## TASK REQUIREMENTS
Please, in the data that follows, copy exactly the lines from the line with "You are a computer-use" through the last one, both included. Do not include pictures.

(SUPPLIED MATERIAL Opens)

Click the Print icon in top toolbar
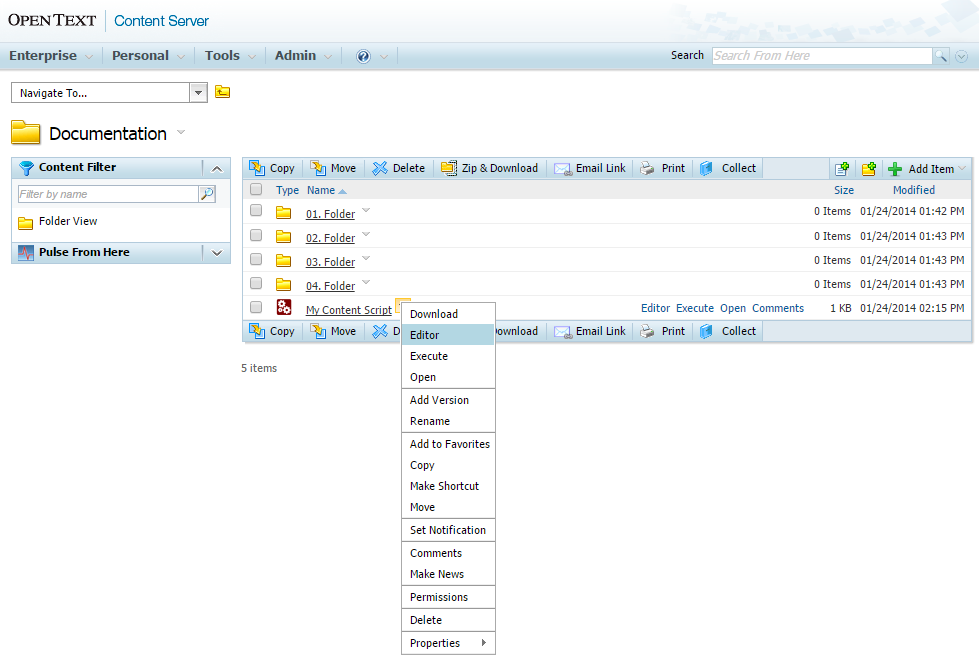(648, 168)
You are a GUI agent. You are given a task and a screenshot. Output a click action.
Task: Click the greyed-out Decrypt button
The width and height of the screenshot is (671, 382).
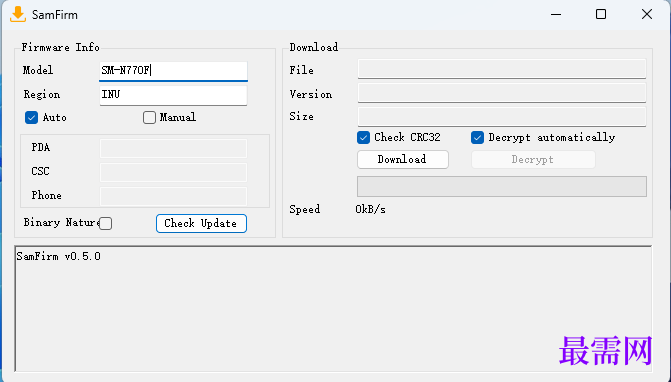533,160
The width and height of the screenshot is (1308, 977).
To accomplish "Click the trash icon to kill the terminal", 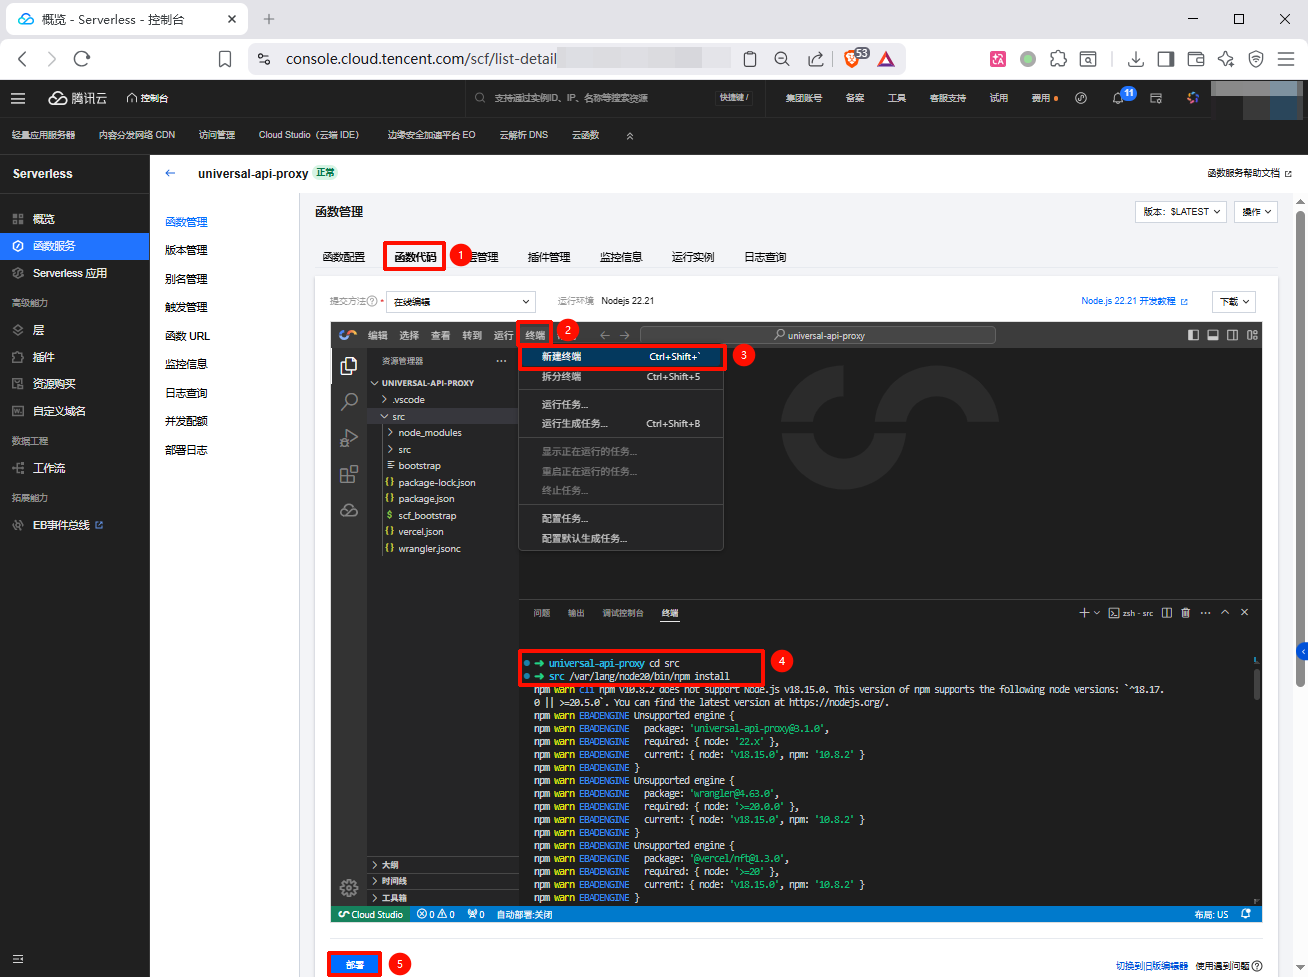I will click(x=1186, y=613).
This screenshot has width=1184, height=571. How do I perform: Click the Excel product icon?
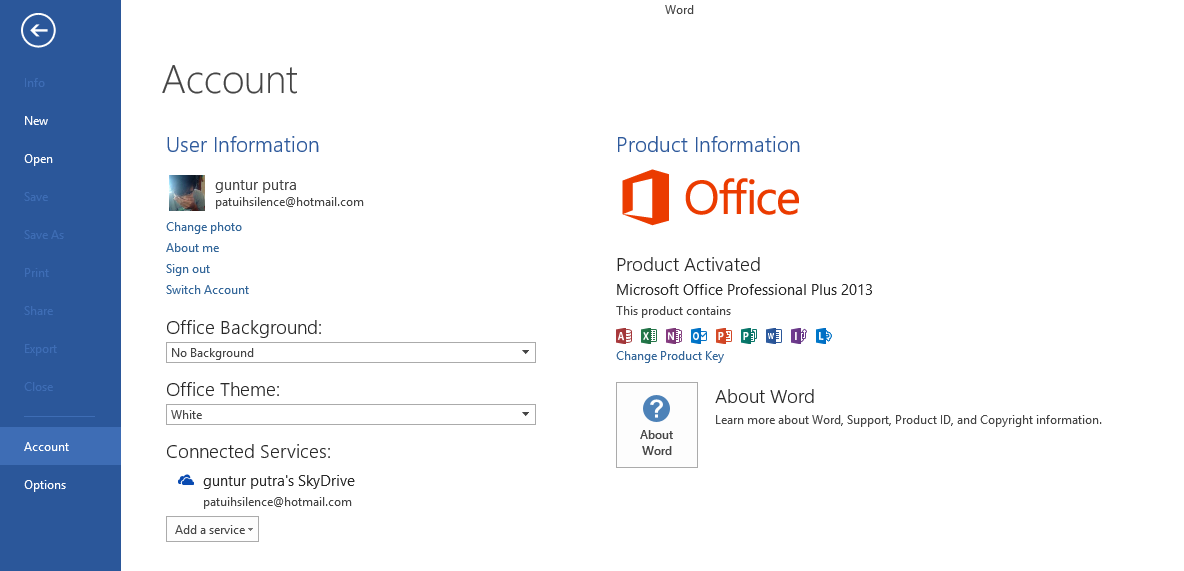pyautogui.click(x=649, y=336)
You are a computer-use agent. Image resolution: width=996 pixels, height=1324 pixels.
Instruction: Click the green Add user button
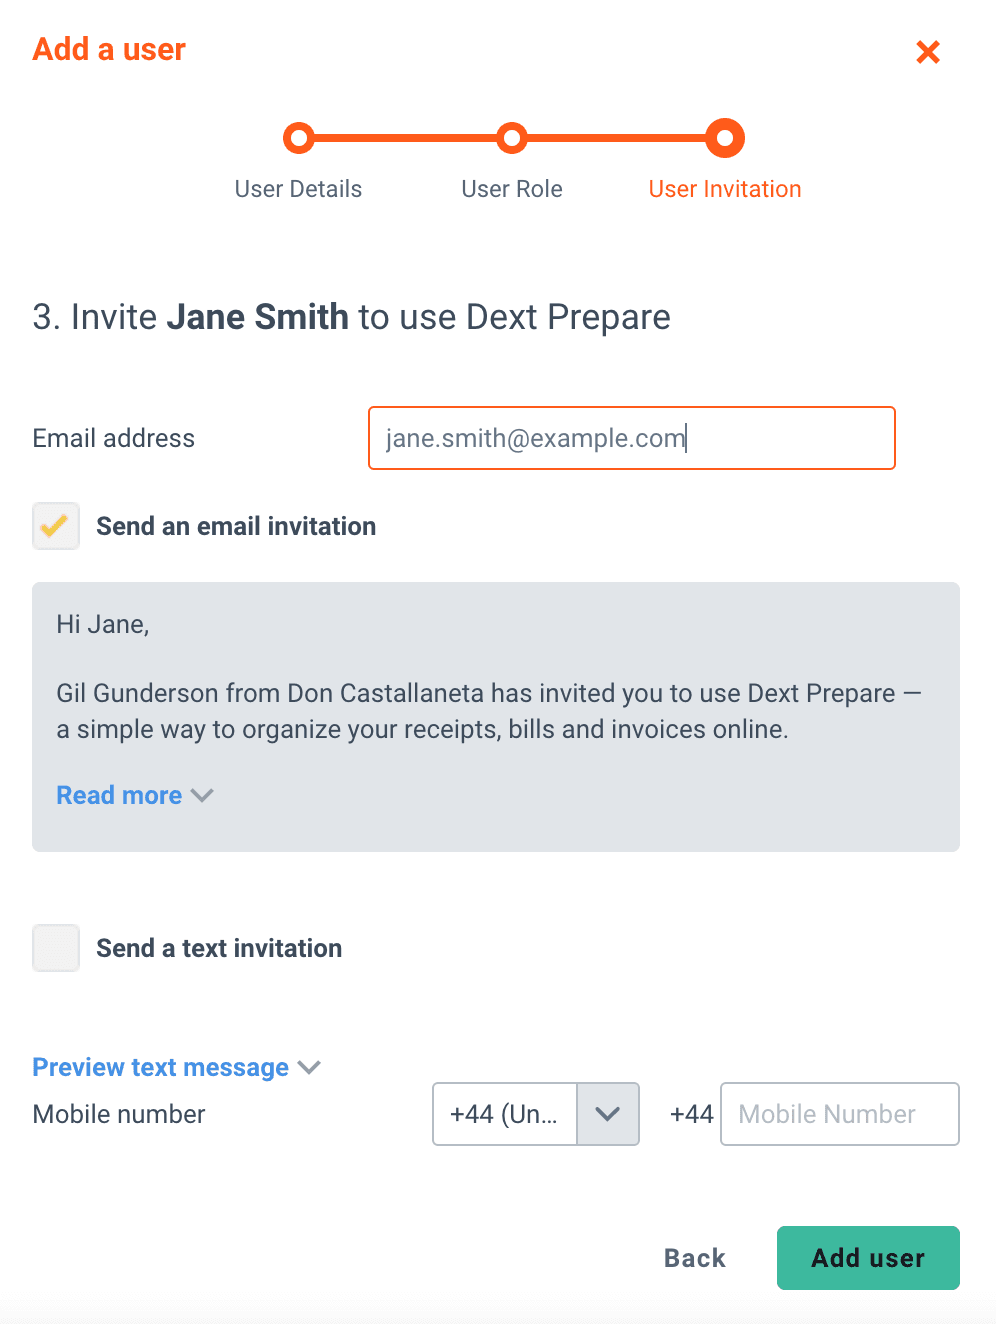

(SUPPLIED MATERIAL Closes)

## RESULT BELOW
You are a computer-use agent. Image resolution: width=996 pixels, height=1324 pixels.
Instruction: Click the green Add user button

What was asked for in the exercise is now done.